I’m not entirely opposed to TUF and can see the benefits to an incremental approach, but without end-to-end signing it looks like there is significant work for some modest initial benefits.
In its favor, I see a few benefits to Non-E2E TUF, first the ability to cryptographically validate packages have not been tampered with in transit from PyPI to disk. It prevents tampering by CDNs and mirrors and it looks like it can enable a recovery from a future compromise. As long as root.json
is bundled with the OS distribution of pip
, it looks like TUF removes the need for certificate pinning, otherwise I’m not sure how root.json
gets initialized. Finally, while TUF has some complexity, most of it looks like it can be hidden from developers and end-users.
On the other hand, as far as I can tell Non-E2E TUF does not help if PyPI has been compromised before the TUF deployment. It does not help if the person generating the timestamp
, snapshot
and bin
signing keys is compromised and it does not prevent PyPI from being legally compelled to modify packages, though it may help recover from some of these issues if they are discovered. It is unclear to me if Non-E2E TUF can prevent tampering with new uploads while an upload server is actively compromised.
Beyond TUF itself, in-toto was mentioned as part of the goal state and after reviewing the spec, I have a few concerns.
First, I can see the benefit of in-toto for audits and for scripts that are not compiled, but I’m having trouble seeing how it secures the build process from a compromise without some sort of byzantine CI. Further it is unclear how the root.layout
would specify a set of possible valid signing keys that could be used by multiple CI build servers. Edit: Although the example refers to the test step, it looks like this is handled with the threshold
field being set for builds.
While perhaps it works well for enterprises, the packaging trust delegation in root.layout flows backwards from common opensource practices where OS packagers trust developers, not the other way around. Would developers need to add the PyPI, Conda, Debian, RedHat, etc public signing keys into the package root.layout
? How would key updates for this be handled? or is packaging trust delegation just for running python ./setup.py bdist_wheel
on the CI server?
I’m unclear on the use of git tag -s
in the fetch-upstream example. Is it supposed to be git tag -v
?
Tooling can help, and maybe some of the files needed for in-toto can be generated automatically, but creating a root.layout
seems significant for non-enterprise developers wanting to upload packages to PyPI, much less debugging.

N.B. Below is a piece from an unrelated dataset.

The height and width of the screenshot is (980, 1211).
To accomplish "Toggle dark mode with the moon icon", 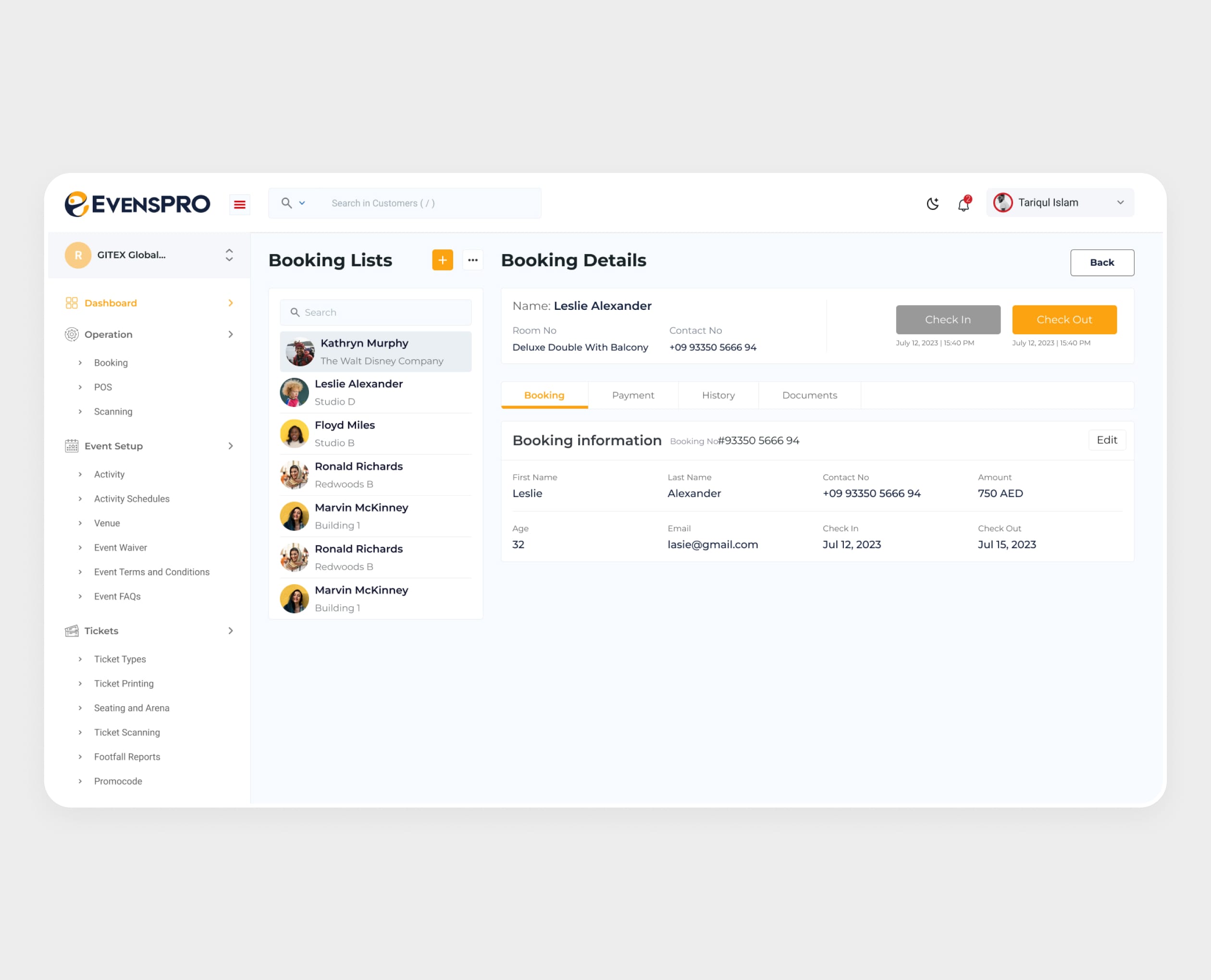I will tap(932, 203).
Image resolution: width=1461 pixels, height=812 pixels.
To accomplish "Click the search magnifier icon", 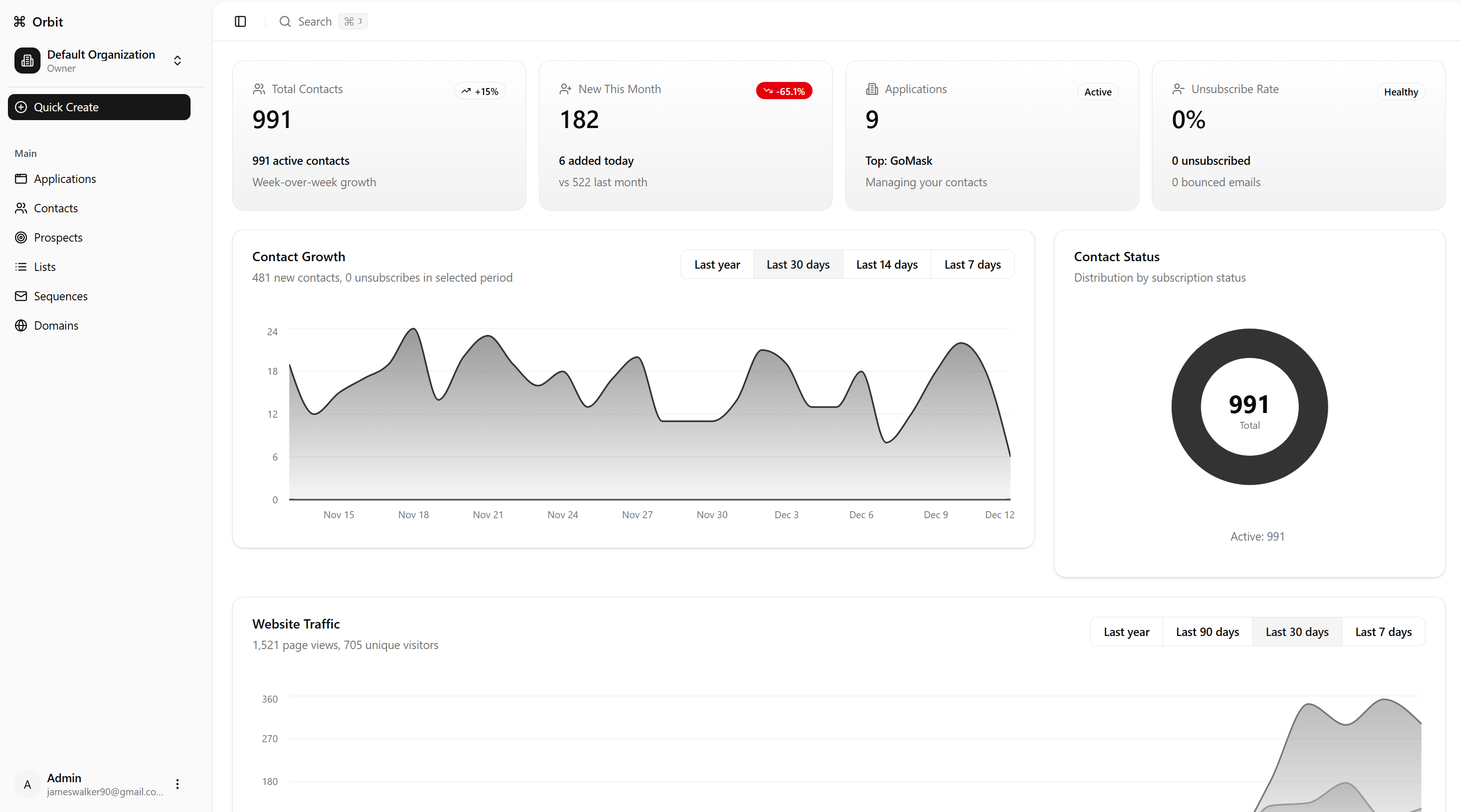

It seems reasonable that the root.json
can establish the initial set of trusted keys, it is unclear how TUF or in-toto would establish that a developers public key is associated with a package. Would PyPI provide this validation? How would developer key rotation be handled?
While I understand the enterprise use case for in-toto, if the person who writes, builds and uploads the package to PyPI is all the same person in most use cases, what is the benefit of in-toto over something like minisign?